Remember, trading, as well as most things in life, is about reward to risk.  Risk in and of itself is not a bad thing.  In fact, we need to take on risk if we hope to be rewarded in any meaningful way.  The important thing is that our reward must be commensurate with the risk we are taking on. 

An Example

Let’s take the real life example of my position in Blackstone Group (BX).  Per LiveVol:  “The Blackstone Group L.P. (Blackstone) is a manager of private capital and provider of financial advisory services. The Company is an independent manager of private capital worldwide, with assets under management of $210.2 billion as of December 31, 2012. Its alternative asset management businesses include the management of private equity funds, real estate funds, funds of hedge funds, credit-oriented funds, collateralized loan obligation (CLO) vehicles and separately managed accounts.”  
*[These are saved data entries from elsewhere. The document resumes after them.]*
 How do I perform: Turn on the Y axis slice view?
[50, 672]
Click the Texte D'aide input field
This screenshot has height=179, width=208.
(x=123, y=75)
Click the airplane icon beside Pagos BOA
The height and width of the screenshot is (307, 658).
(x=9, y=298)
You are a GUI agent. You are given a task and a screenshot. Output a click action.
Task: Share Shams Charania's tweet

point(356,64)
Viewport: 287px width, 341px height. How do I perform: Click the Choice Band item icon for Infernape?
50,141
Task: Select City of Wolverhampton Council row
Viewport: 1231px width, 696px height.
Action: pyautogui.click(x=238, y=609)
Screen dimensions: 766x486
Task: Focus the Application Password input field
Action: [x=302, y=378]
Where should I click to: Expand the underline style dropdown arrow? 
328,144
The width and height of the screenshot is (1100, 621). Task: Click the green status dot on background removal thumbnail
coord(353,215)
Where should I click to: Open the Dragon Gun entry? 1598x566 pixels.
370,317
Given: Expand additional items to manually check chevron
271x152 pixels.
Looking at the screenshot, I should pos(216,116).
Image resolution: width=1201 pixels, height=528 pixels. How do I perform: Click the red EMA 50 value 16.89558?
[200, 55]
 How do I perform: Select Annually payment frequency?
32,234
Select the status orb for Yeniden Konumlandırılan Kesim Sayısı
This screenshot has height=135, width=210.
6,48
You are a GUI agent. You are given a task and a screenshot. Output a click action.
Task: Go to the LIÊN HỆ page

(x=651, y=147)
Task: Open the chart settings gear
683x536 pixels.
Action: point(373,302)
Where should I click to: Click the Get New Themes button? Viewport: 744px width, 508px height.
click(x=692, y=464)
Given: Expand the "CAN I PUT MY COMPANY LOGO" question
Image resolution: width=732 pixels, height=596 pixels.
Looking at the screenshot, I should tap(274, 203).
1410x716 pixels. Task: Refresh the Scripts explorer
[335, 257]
Blackstone functions much the same as something like a Goldman Sachs (GS) prop desk without all the other businesses they are involved in.  Prop desks are doing fantastic presently.  My premise was that Blackstone’s prop desk functions at least as well as Goldman’s (perhaps even better).  Maybe I could get in before earnings and score a quick hit to the upside.  On July 15, I bought a long July 15 call for $0.30.  Earnings were released July 17 BMO. 

Taking Profits

On Thursday, the market apparently agreed with me as BX opened up about $0.35 and my calls traded about $0.42.  So, I put out an exit order to sell at $0.60 to double my money before the earnings were even released.  But unlike most of my exit signals, this one was not entered good-til-cancelled (GTC).  Why?  Because if I didn’t get filled at $0.60 I was perfectly happy to take my signal through the earnings report but I was not willing to cap my profit at just $0.30.  I was going to have to be paid more to take on the very real risk of the earnings report.  As it turns out, BX opened up big, and my calls exploded.  I exited the trade at $0.80 shortly after the open for a return on investment (ROI) of 167%. 

Bottom Line?

The reward had to be commensurate with the risk.